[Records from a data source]

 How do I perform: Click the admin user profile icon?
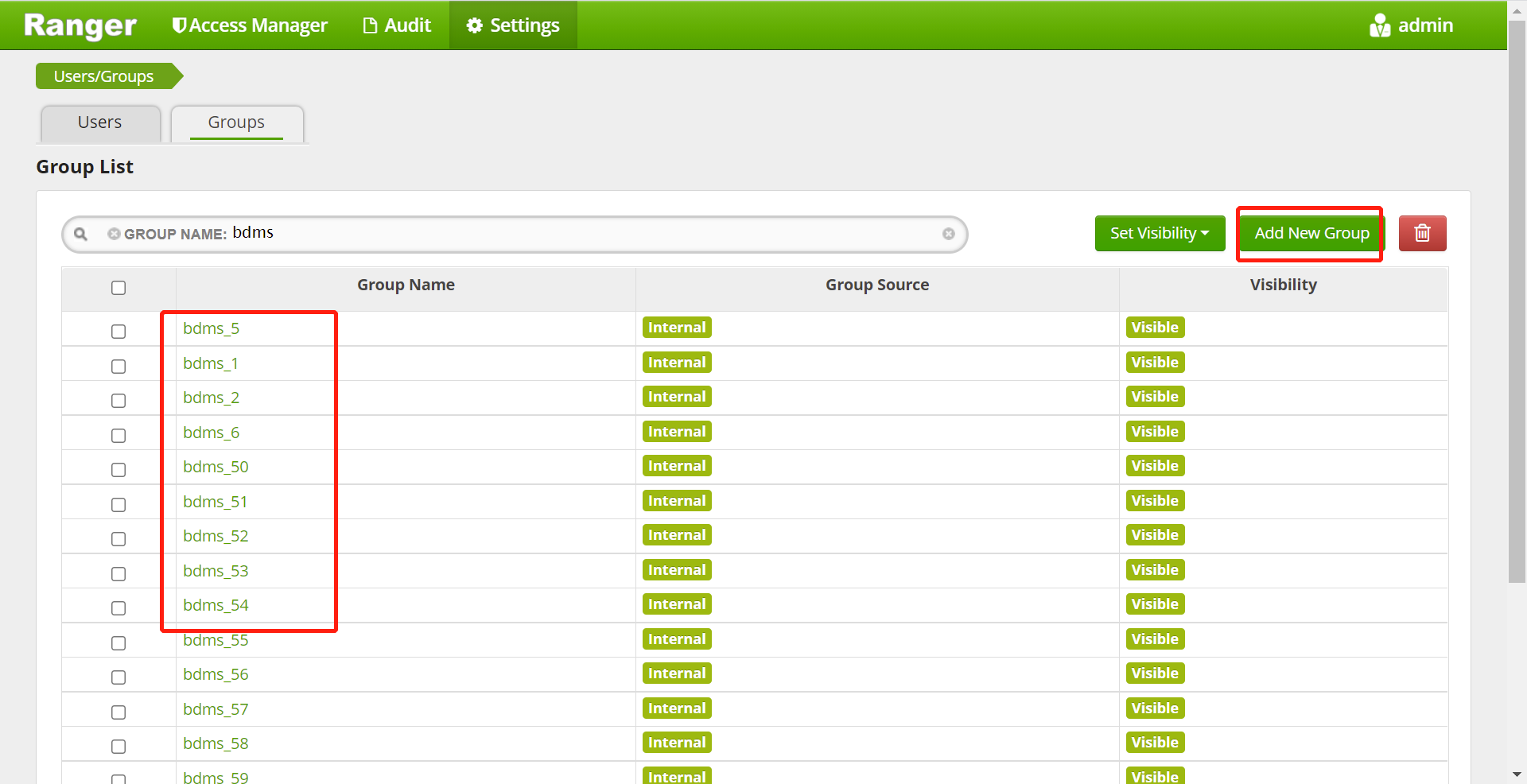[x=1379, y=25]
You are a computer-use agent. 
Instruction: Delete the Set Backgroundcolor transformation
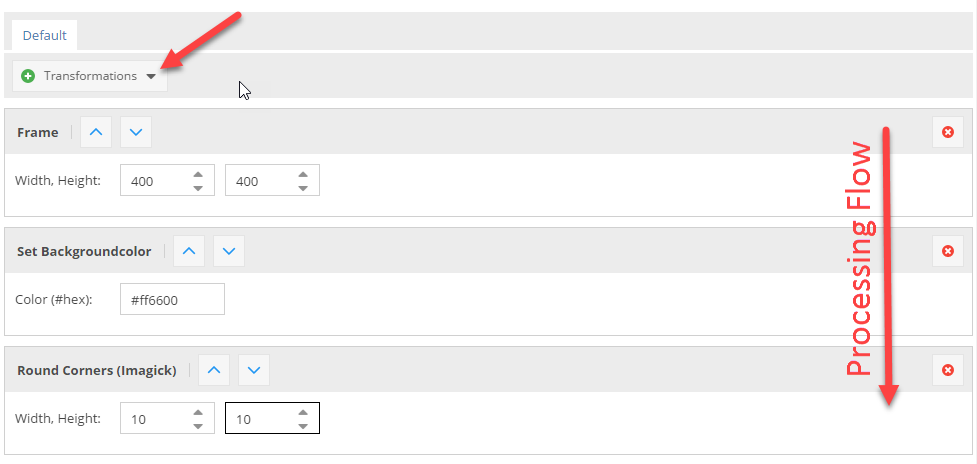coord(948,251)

### Exercise prompt
Retype the lines above exactly, no pictures.

### Solved exercise
 How do I perform: Click the admin user profile icon?
[x=1379, y=25]
You are a computer-use agent. 
Instruction: Delete the Set Backgroundcolor transformation
coord(948,251)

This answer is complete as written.